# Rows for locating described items
☆ ☆ ☆ ☆

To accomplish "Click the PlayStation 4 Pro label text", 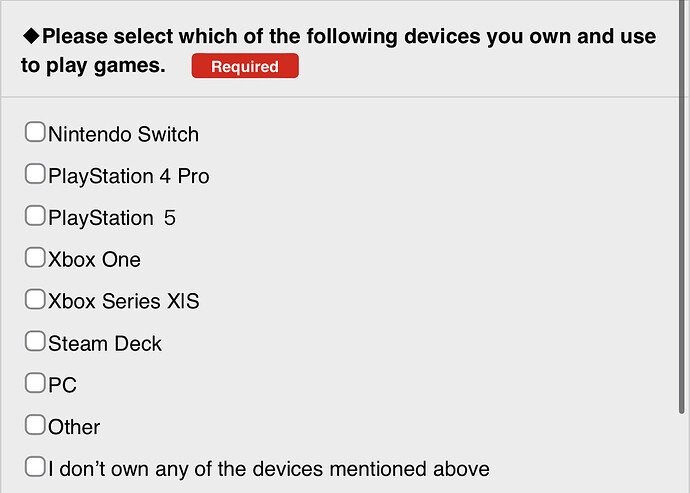I will pyautogui.click(x=128, y=177).
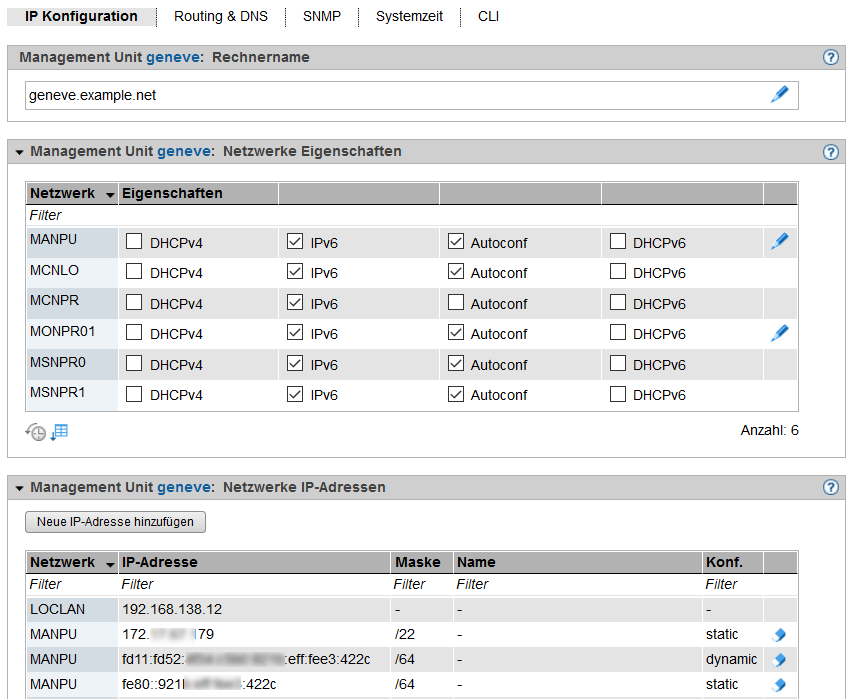Collapse the Netzwerke Eigenschaften section
This screenshot has height=699, width=852.
click(x=19, y=152)
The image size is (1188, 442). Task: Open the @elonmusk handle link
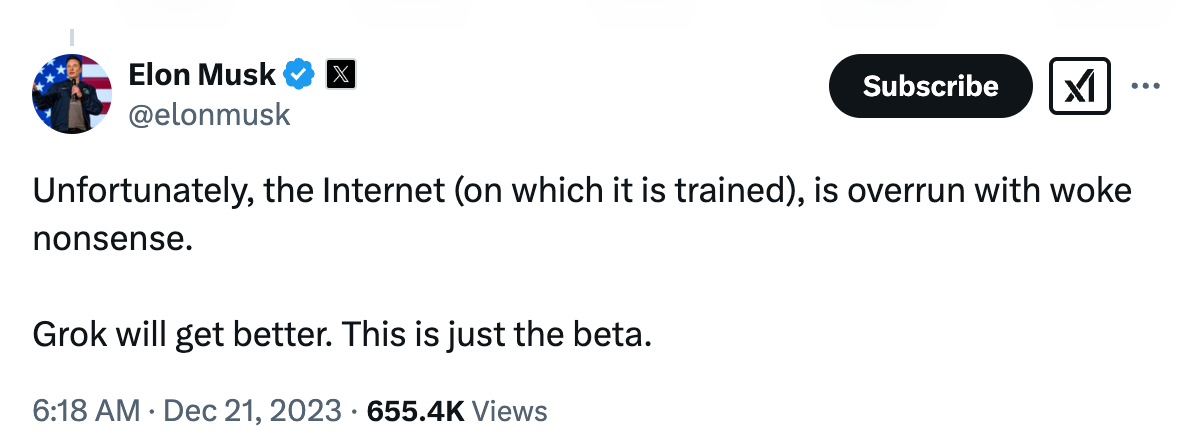(209, 114)
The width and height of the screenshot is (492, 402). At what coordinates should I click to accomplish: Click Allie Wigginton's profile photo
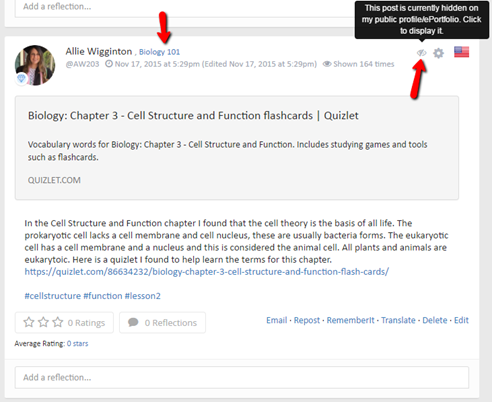[x=35, y=65]
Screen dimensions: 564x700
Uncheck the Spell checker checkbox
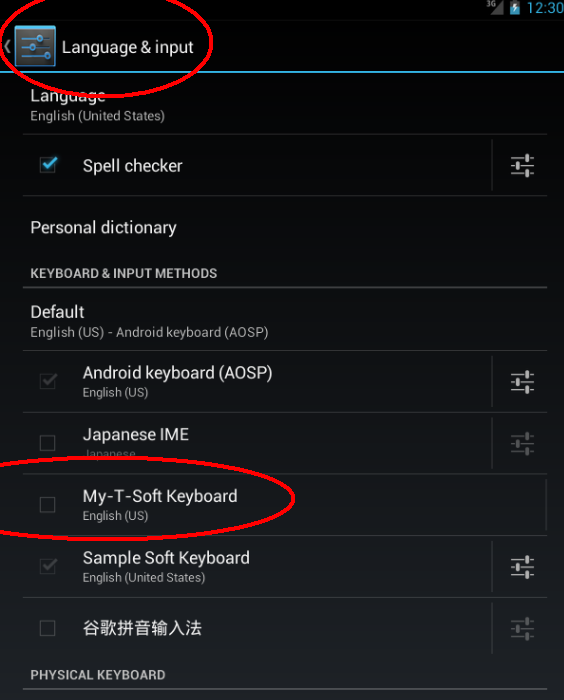coord(48,165)
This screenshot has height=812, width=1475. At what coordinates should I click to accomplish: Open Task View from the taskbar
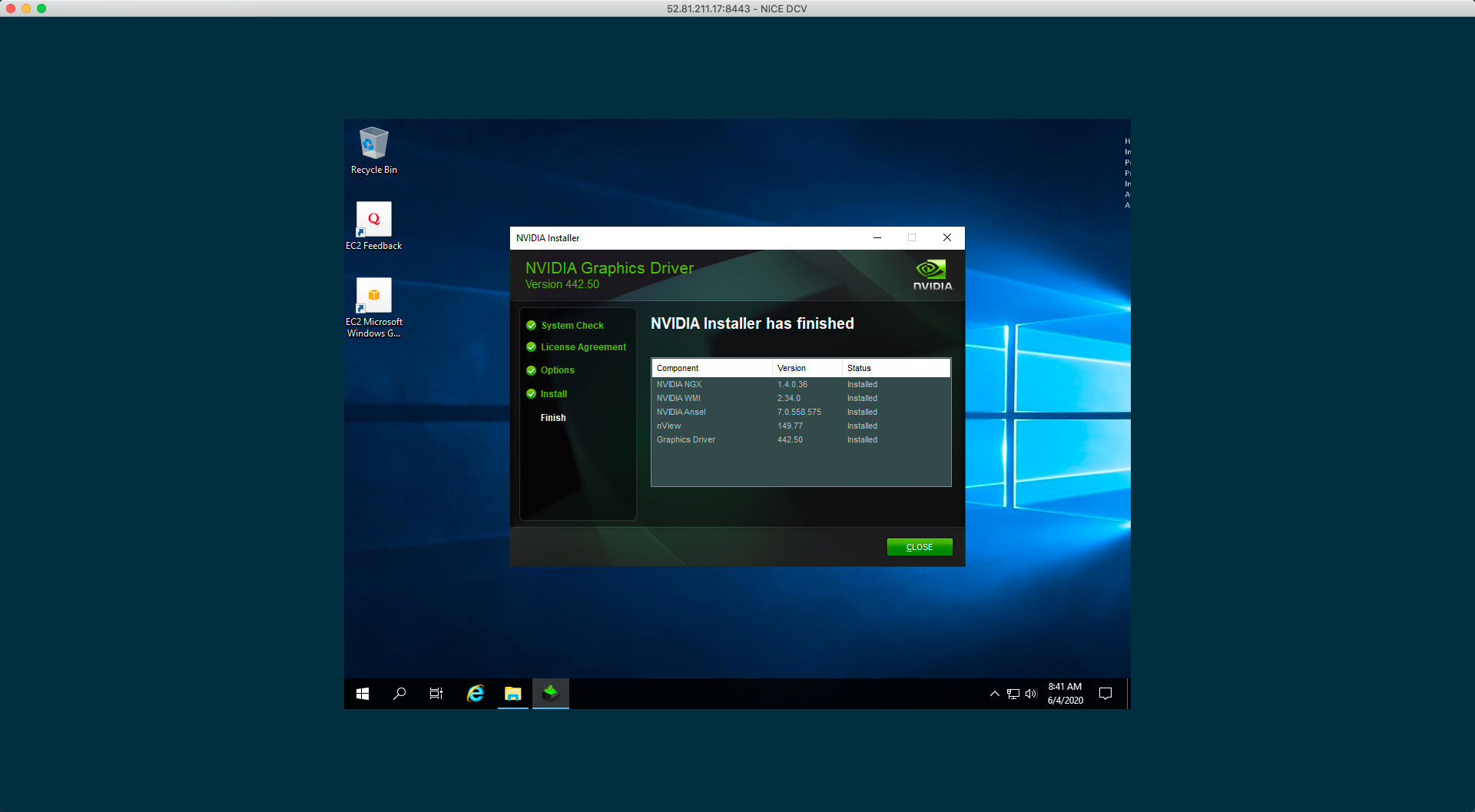(436, 694)
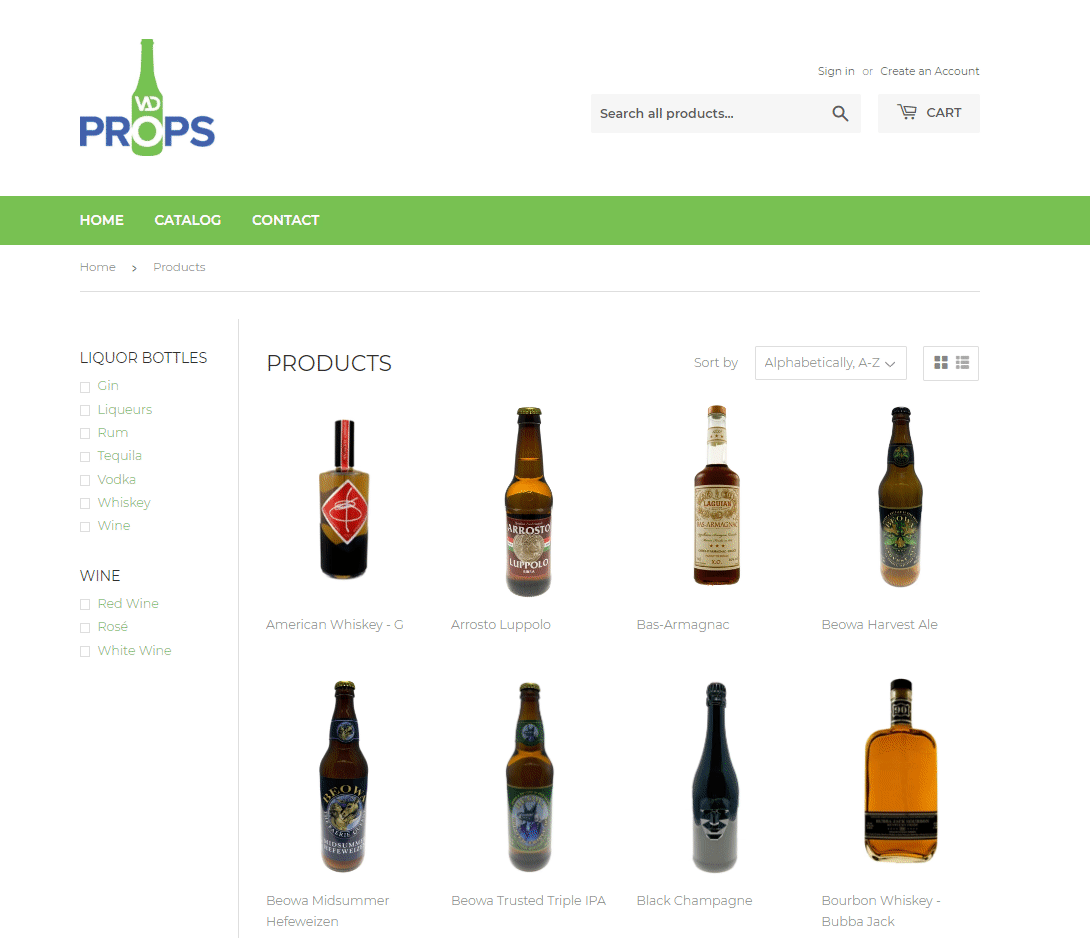Enable the Whiskey filter checkbox

click(x=85, y=504)
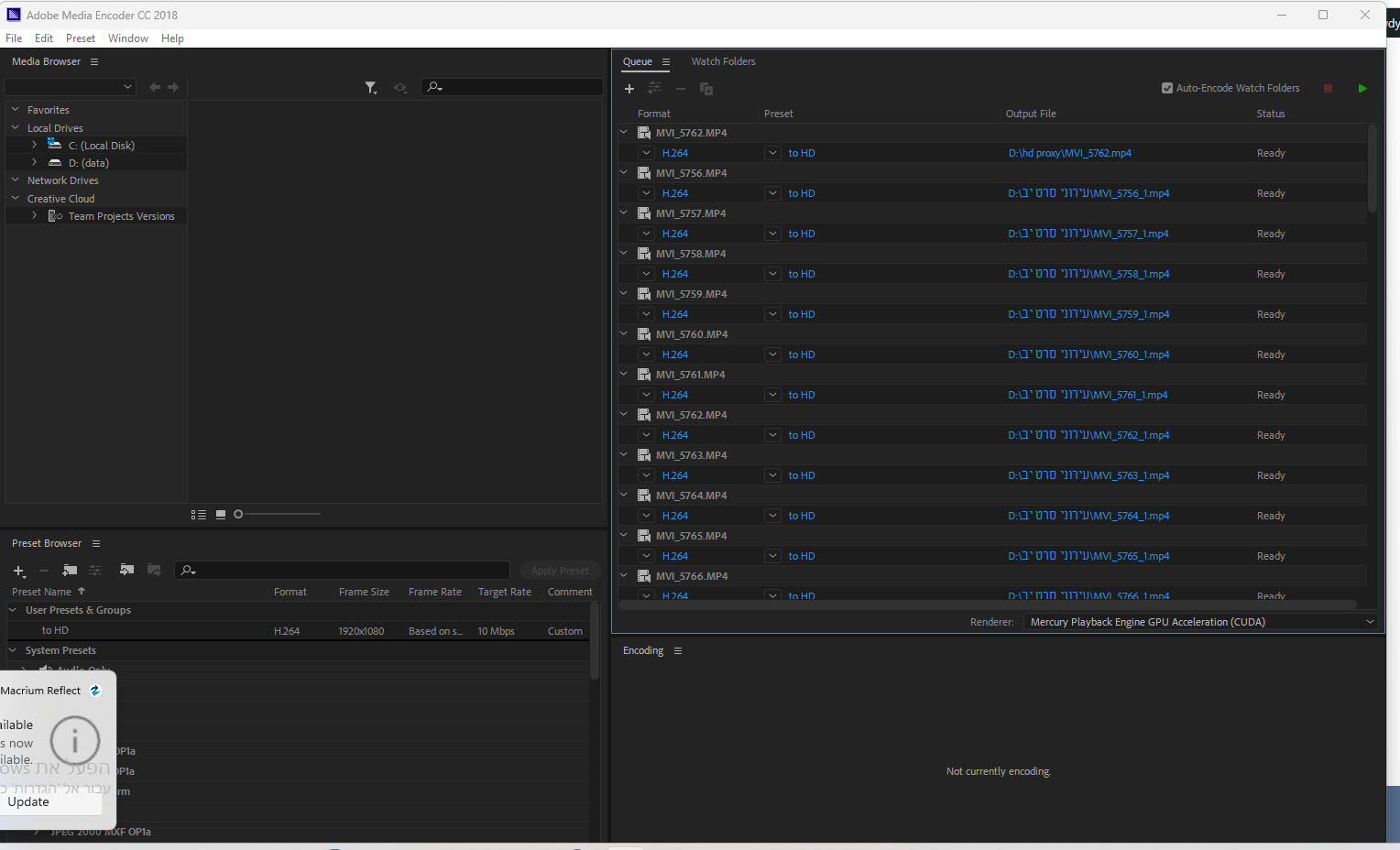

☆ ☆ ☆ ☆

# The exercise
Pull out the rows from the line with "Screen dimensions: 564x700" through the end of the rows, reproducing each line unchanged. Leave the pictures out of your answer.

# Final result
Screen dimensions: 564x700
Uncheck the Spell checker checkbox
coord(48,165)
This screenshot has height=812, width=1475. At what coordinates should I click to accomplish: Open Task View from the taskbar
(436, 694)
Enable the Whiskey filter checkbox

click(x=85, y=504)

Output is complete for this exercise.